Google has announced that its Gmail service will receive end-to-end encryption. Subscription holders of some Google Workspace plans can already use the beta version today.
Google representatives said they will improve Gmail with end-to-end encryption (E2EE). This will give users of Google Workspace cloud programs the ability to exchange securely encrypted emails not only within gmail.com but also outside of this domain. The “client-side” encryption method (Google uses this name to refer to E2EE) has already been implemented for Google Drive, Docs, Sheets and Slides, the Google Meet video communication service, and the Google Calendar organizer application.

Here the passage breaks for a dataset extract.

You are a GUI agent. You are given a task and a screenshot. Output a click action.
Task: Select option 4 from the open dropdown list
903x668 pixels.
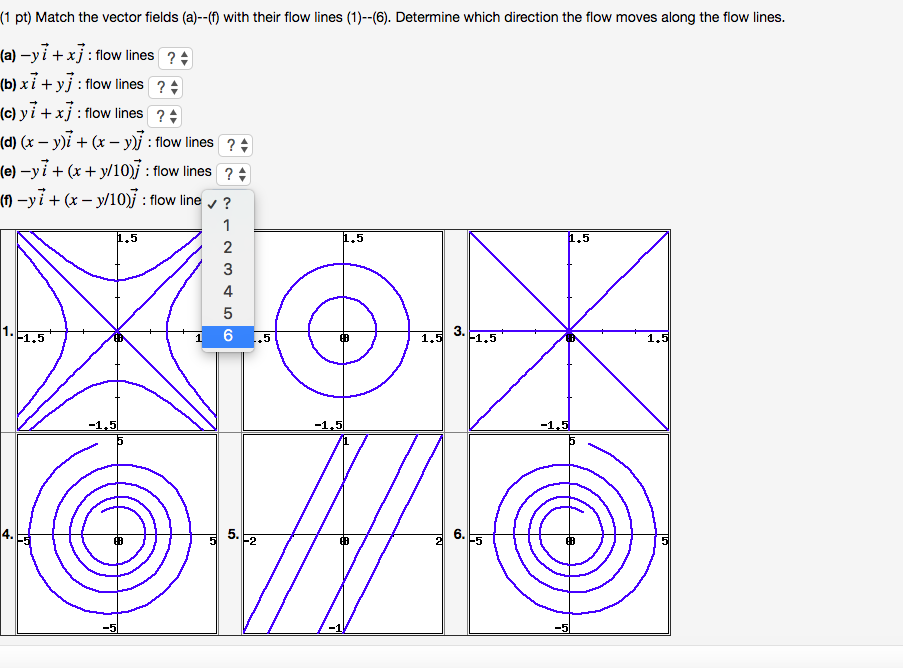point(227,292)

With client-side encryption enabled, Gmail guarantees that Google servers will not be able to disclose any information that is sent directly in the text part of the letter and in the form of attachments to it. Data encryption is carried out in the user's browser even before the transfer or storage of information on a disk in the cloud. Therefore, Google servers will not be able to get the user's encryption keys and reveal forbidden data.
Google explained that as an additional security measure, in addition to the default encryption provided by Google Workspace, it will be possible to use your own private encryption keys. This will take the security of your own information or your company's data to a higher level.
The end-to-end encrypted beta version of the Gmail service is already available today for those users of Google Workspace cloud programs who are subscribed to one of 3 tariff plans: Education Standard, Education Plus or Enterprise Plus. Now they have the opportunity to participate in testing innovations. To do this, they need to apply before January 20 of the next year.